The first myth is the notion that addiction is the result of an unfortunate accident: one minute the hapless victim is swimming happily in the pond of life and the next is impaled by the hook of the malign substance. The apparently random victim is instantly at the mercy of whoever holds the rod and line – and in the advert is agonisingly dragged along the floor. But, as Dalrymple shows, becoming addicted to heroin requires effort and discipline, determination and time. Though the notions that the drug is the active agent and the addict the passive victim are popular among users and drug workers alike, they deny both the responsibility of the individual for adopting this lifestyle and the possibility of rejecting it. The image of the pathetic addict squirming on the hook is also contradicted by the reality of the busy and purposeful life required to sustain a drug habit.

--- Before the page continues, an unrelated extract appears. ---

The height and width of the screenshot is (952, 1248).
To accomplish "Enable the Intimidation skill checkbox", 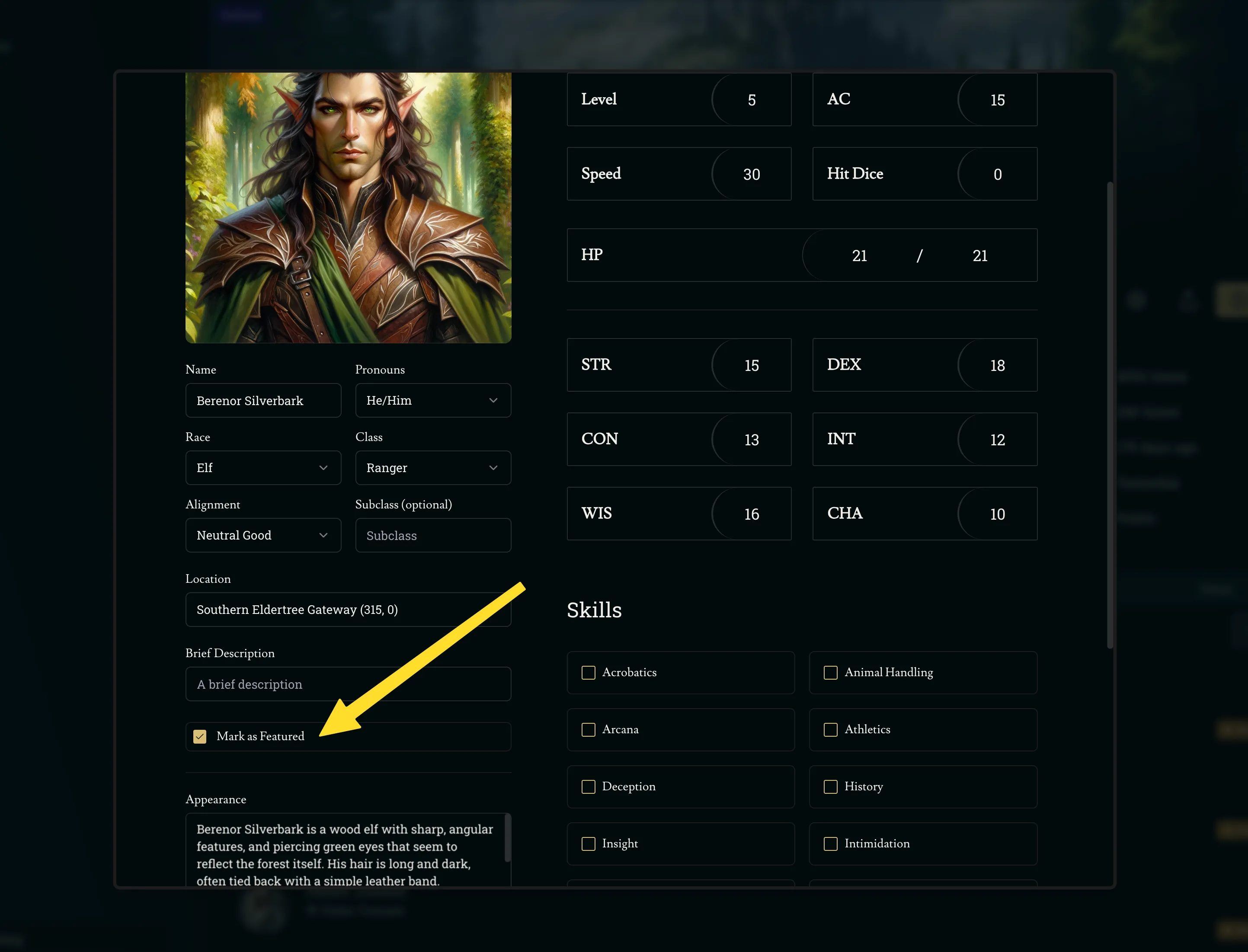I will pyautogui.click(x=830, y=844).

The second great myth is that withdrawal from drugs is a deeply traumatic process – like removing a barbed hook from your mouth. This myth has reached a high pitch of histrionic exaggeration in relation to heroin, in the familiar ‘cold turkey’ horrors dramatised in novels and films. Reporting both extensive professional experience and the medical literature, Dalrymple confirms that heroin withdrawal is an uncomfortable, but not a serious condition, with a much lower rate of complications than withdrawal from alcohol, barbiturates or benzodiazepines.
A third myth is that once the victim is ensnared on the hook, addiction immediately becomes a chronic disease requiring medical treatment – in the forms of diverse regimes of detoxification and rehabilitation. This is contradicted by the familiar experience that many users of drugs abandon the habit spontaneously – if supply is interrupted (by imprisonment) or by some change in circumstances (a new relationship, having a baby). As Dalrymple observes, ‘a motive is both a necessary and a sufficient condition for them to give up’. This does not work for chronic diseases such as tuberculosis or rheumatoid arthritis. The ‘treatment’ of opiate dependency with methadone – the mainstay of medical management of heroin addicts for decades – has had such a low success rate (in terms of achieving abstinence) that the goal of treatment has largely shifted to achieving ‘maintenance’ on an indefinite supply of this stupefying drug.
Methadone has been associated with a steady expansion of heroin use (and a large number of deaths from methadone overdoses). The RSA’s answer is more, but ‘better and more consistent’ methadone prescribing, and – the ultimate badge of radicalism in drugs policy – ‘heroin prescribing wherever appropriate’. This is popular with the police who believe that it may reduce crime, but not with GPs who will be expected to do the prescribing. It is difficult to think of measures more likely to encourage both the scale of heroin abuse and the mortality and morbidity associated with it (apart, perhaps, from the provision of ‘shooting galleries’ for intravenous drug use and rewarding addicts with residential rehab programmes of the sort promoted by celebrities – both measures approved in the RSA report).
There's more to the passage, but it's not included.